The rented bungalow was basic but habitable. There was one large central living area and a couple of bedrooms but one was small and somewhat grubby so we used it to store our furniture, mostly bought at auction in Bangalore when we thought we would be living in Whitefield. We shared the other bedroom, and the first night passed reasonably well though I kept hearing strange noises but since the house was surrounded by quite thick woods I just thought it was the local nightlife. The noises were louder and seemed closer the next evening and then all of a sudden in the middle of the night Michael gave a great shout. It seemed something had run over his face and then tried to burrow down into his pyjamas. We turned on the lights and there were over a dozen rats in the room including several perched on a ledge or cornice that ran along the walls. They were looking at us inquisitively. We were clearly interlopers in their territory.
I can't remember how we got rid of the rats but we clearly did because we stayed in that bungalow for the next few weeks while the purchase of the other property went through.
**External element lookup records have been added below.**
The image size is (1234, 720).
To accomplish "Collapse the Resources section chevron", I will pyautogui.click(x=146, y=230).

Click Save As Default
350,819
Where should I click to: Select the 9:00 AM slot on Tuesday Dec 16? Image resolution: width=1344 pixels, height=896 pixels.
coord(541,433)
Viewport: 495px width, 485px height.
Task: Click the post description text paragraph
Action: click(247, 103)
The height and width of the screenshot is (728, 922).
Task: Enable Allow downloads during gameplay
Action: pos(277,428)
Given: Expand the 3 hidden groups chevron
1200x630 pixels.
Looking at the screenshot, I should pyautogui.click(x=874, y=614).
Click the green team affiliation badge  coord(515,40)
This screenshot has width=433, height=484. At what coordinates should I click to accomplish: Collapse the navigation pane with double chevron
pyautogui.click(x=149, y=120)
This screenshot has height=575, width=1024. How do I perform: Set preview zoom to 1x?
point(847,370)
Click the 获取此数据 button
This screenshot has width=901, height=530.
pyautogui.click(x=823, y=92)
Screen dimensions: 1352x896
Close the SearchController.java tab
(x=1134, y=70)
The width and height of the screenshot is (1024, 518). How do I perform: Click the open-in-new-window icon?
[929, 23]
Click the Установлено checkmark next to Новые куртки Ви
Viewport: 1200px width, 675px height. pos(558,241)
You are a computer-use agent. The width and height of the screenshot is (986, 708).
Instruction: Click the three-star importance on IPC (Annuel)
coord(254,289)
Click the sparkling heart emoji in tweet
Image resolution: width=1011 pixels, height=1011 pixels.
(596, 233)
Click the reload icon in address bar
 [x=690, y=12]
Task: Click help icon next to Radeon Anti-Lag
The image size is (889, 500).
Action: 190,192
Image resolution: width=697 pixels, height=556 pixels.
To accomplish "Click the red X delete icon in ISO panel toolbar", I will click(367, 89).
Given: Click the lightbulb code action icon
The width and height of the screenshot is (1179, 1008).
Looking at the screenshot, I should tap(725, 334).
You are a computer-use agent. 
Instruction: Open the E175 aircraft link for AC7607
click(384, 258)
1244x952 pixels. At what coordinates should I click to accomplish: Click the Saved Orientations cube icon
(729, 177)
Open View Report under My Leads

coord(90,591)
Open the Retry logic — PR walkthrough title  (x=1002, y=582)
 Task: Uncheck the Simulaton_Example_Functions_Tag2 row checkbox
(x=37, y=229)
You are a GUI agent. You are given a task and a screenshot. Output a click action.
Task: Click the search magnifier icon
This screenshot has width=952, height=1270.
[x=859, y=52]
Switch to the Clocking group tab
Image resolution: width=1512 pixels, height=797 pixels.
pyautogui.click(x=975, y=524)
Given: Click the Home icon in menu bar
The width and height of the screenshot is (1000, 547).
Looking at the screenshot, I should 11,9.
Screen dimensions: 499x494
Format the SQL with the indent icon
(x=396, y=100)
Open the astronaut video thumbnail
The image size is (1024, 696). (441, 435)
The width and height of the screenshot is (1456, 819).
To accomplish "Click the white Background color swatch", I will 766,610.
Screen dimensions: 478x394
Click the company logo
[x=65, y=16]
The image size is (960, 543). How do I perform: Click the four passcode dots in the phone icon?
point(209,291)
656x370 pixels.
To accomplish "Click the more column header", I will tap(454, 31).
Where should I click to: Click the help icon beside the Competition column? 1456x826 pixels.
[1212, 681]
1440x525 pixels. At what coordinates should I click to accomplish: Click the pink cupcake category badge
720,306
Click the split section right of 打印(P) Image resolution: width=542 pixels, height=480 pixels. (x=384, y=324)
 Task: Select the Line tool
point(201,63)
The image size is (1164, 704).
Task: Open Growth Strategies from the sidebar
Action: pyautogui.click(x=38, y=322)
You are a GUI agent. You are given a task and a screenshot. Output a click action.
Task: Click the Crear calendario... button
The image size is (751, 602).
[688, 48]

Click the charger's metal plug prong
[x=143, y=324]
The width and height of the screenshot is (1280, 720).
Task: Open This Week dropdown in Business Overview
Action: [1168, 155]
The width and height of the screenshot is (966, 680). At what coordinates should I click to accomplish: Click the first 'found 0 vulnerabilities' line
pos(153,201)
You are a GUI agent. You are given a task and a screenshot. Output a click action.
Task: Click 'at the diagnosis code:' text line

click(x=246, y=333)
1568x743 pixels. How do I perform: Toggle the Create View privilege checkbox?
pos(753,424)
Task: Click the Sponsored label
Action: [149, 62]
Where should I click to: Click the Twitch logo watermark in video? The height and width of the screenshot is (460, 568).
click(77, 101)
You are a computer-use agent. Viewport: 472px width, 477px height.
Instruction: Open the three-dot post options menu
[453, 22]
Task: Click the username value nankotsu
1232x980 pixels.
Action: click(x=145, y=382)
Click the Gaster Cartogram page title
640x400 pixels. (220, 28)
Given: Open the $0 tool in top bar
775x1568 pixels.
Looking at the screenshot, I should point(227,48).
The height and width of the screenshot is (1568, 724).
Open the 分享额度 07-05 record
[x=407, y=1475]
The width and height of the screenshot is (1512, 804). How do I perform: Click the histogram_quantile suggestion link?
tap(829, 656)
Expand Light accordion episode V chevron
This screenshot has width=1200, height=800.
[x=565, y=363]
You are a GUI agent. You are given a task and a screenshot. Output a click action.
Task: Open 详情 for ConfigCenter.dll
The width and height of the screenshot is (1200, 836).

You may be wondering how we bought this other place, given the reason we had left Whitefield was that we, as foreigners, had not been granted permission to buy what was called immoveable property despite being assured by the Indian High Commission in London that we could. The answer is Michael had so set his heart on buying somewhere that he accepted Tharyan's offer to buy it in his name. Michael supplied the money which was about £20,000 (this was 1980 so that was not what it would be now but still was reasonable for 2 bungalows and a fairly decent amount of garden) and Tharyan's name went on the paperwork. I thought this was somewhat reckless but Tharyan seemed friendly and honest, and it was not my money.
We moved into the new bungalow in December 1980. It had taken several months, and a lot of work still needed to be done on the two bungalows and the garden which was heavily overgrown, but we had finally established ourselves in India.